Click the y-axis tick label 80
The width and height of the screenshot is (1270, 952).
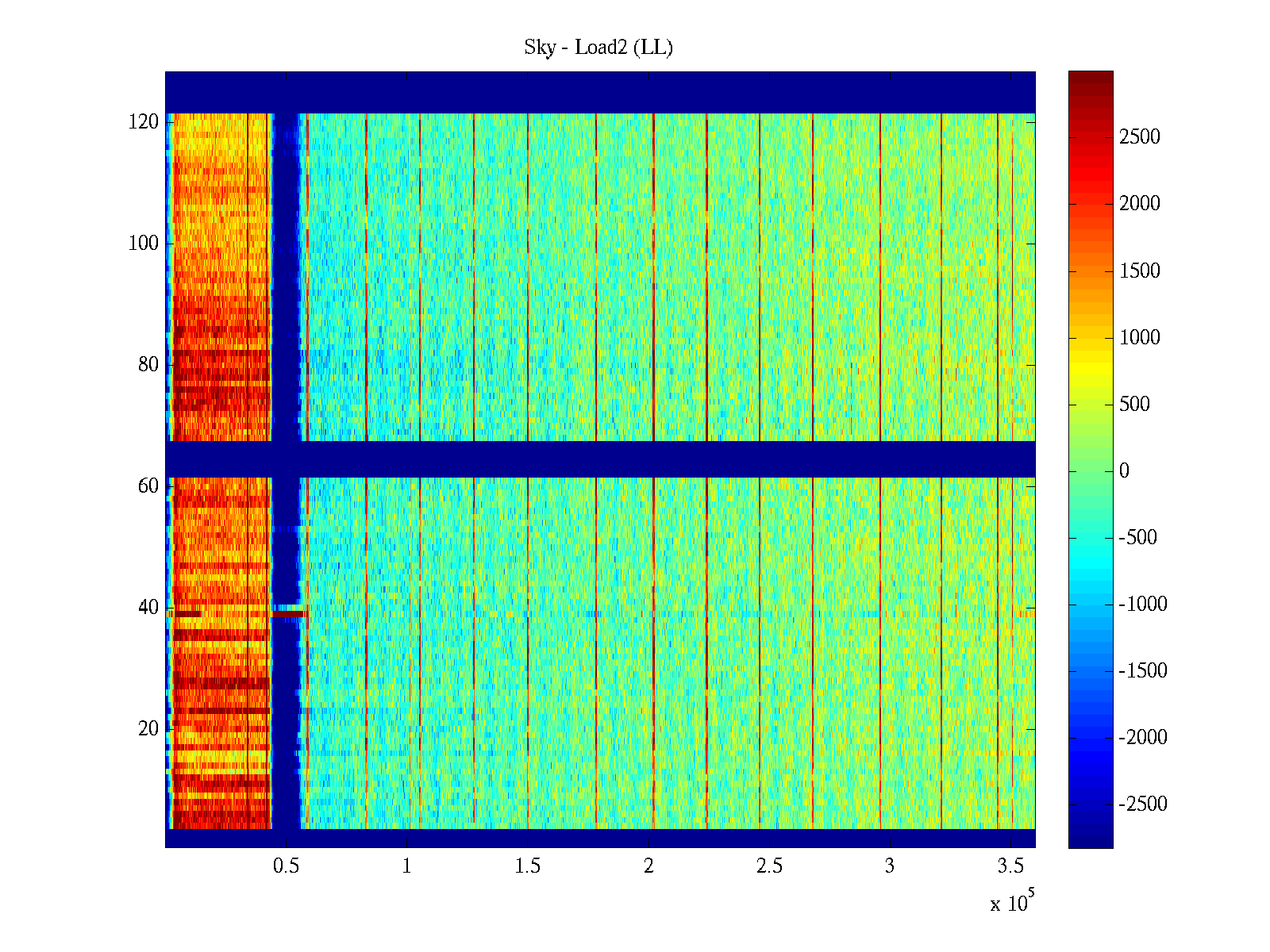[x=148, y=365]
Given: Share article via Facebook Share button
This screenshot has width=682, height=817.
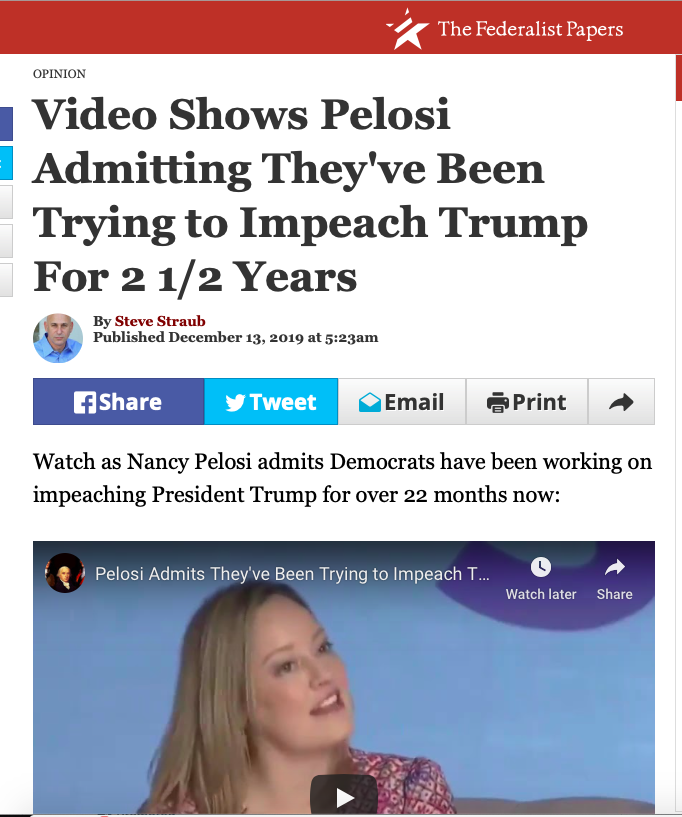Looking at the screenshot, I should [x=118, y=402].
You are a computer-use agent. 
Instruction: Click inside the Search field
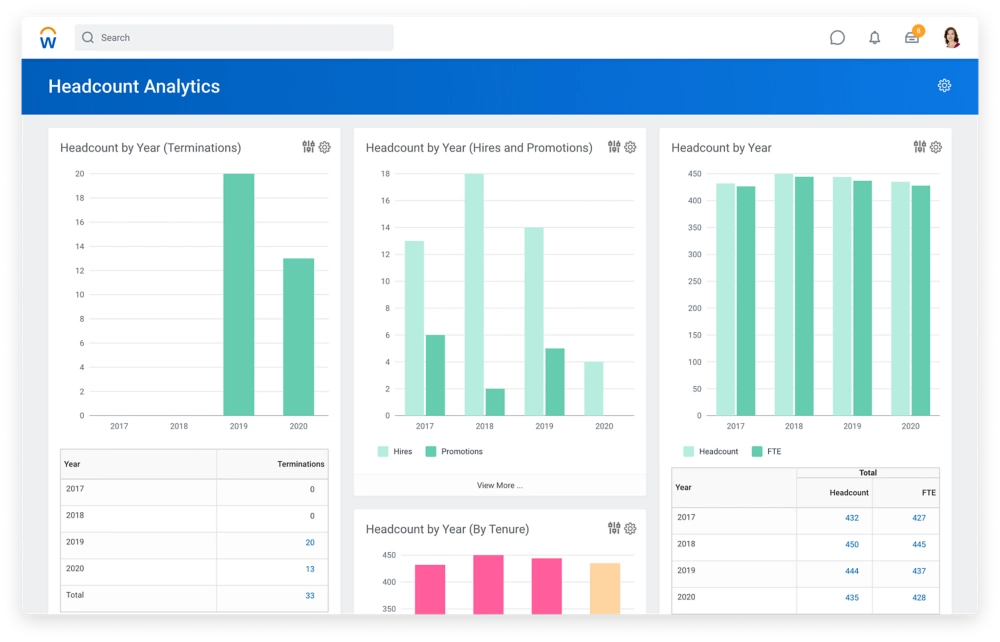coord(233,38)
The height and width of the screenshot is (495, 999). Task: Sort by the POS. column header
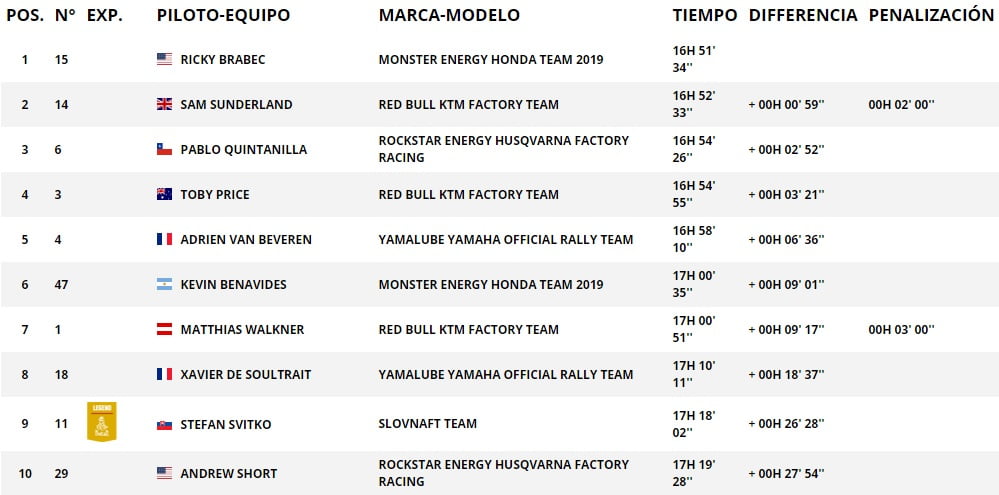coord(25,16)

...

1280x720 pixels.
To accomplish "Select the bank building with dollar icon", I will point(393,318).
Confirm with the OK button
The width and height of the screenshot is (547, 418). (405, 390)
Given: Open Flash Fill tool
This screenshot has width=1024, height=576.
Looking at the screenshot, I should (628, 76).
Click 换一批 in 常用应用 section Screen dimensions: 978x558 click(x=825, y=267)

--

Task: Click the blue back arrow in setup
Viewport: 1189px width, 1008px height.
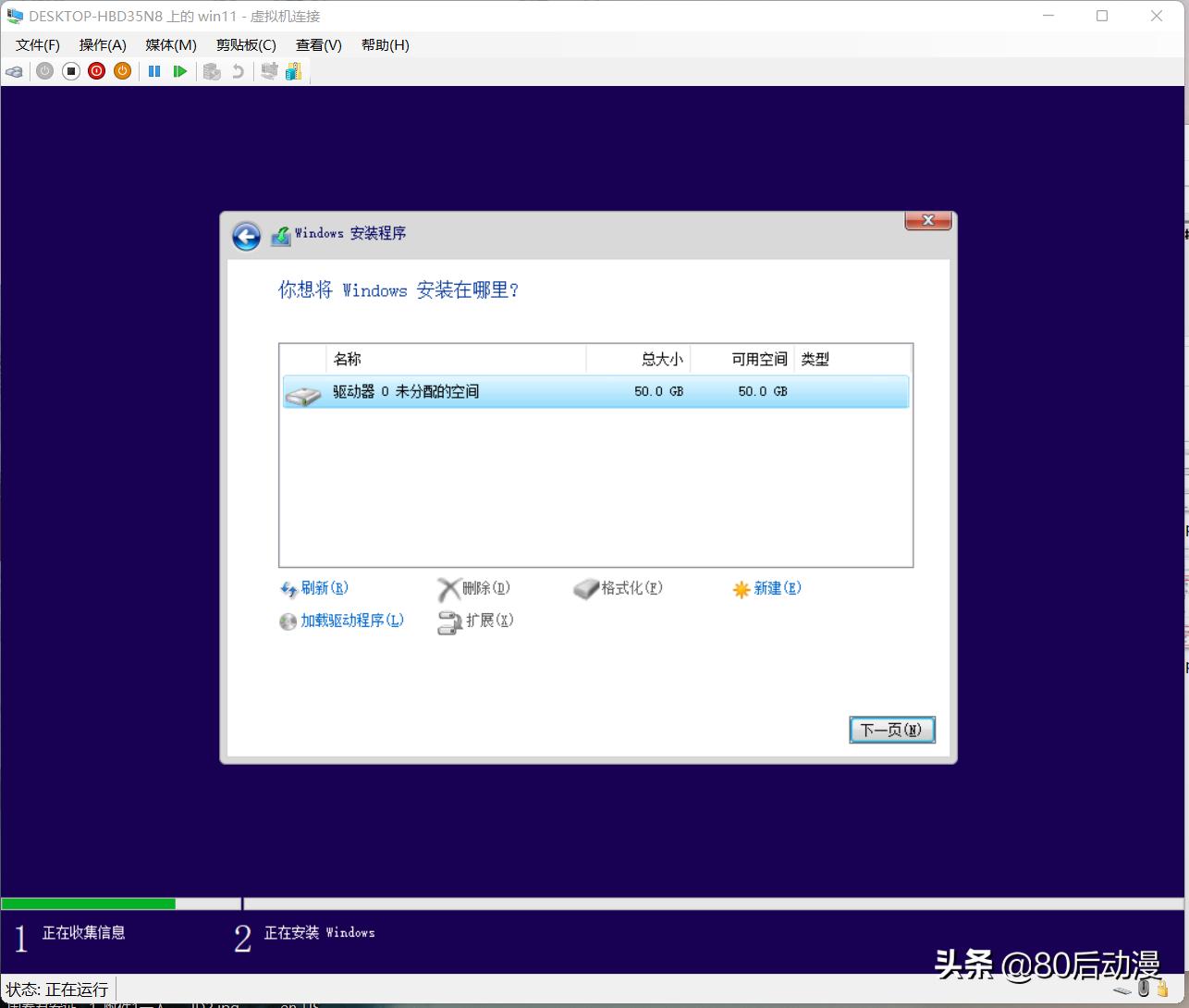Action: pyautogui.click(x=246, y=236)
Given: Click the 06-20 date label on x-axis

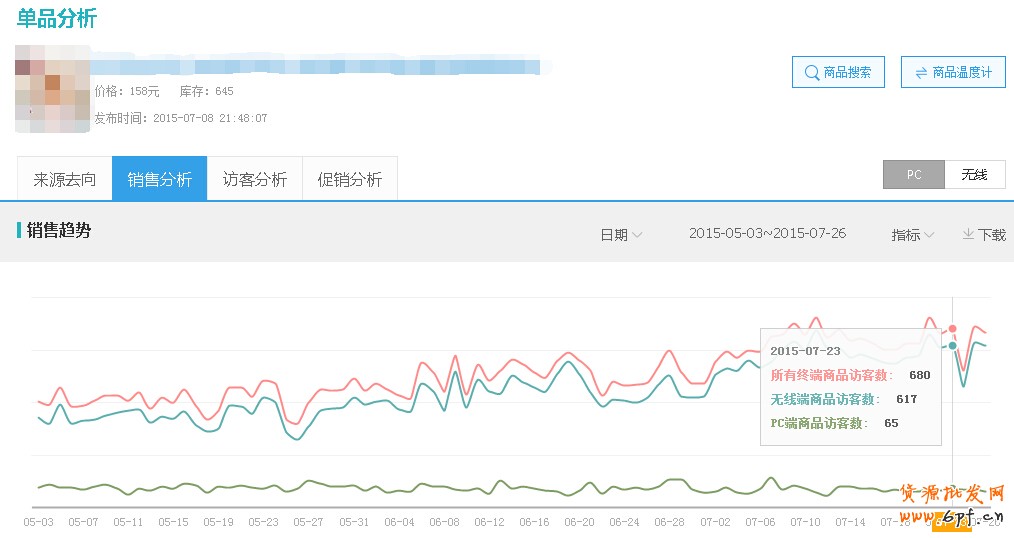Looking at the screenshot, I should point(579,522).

Task statement
Count the lines in the material above that contain the string "width", treating uppercase and lowercase as different. Reply with the number alone.

Reply
6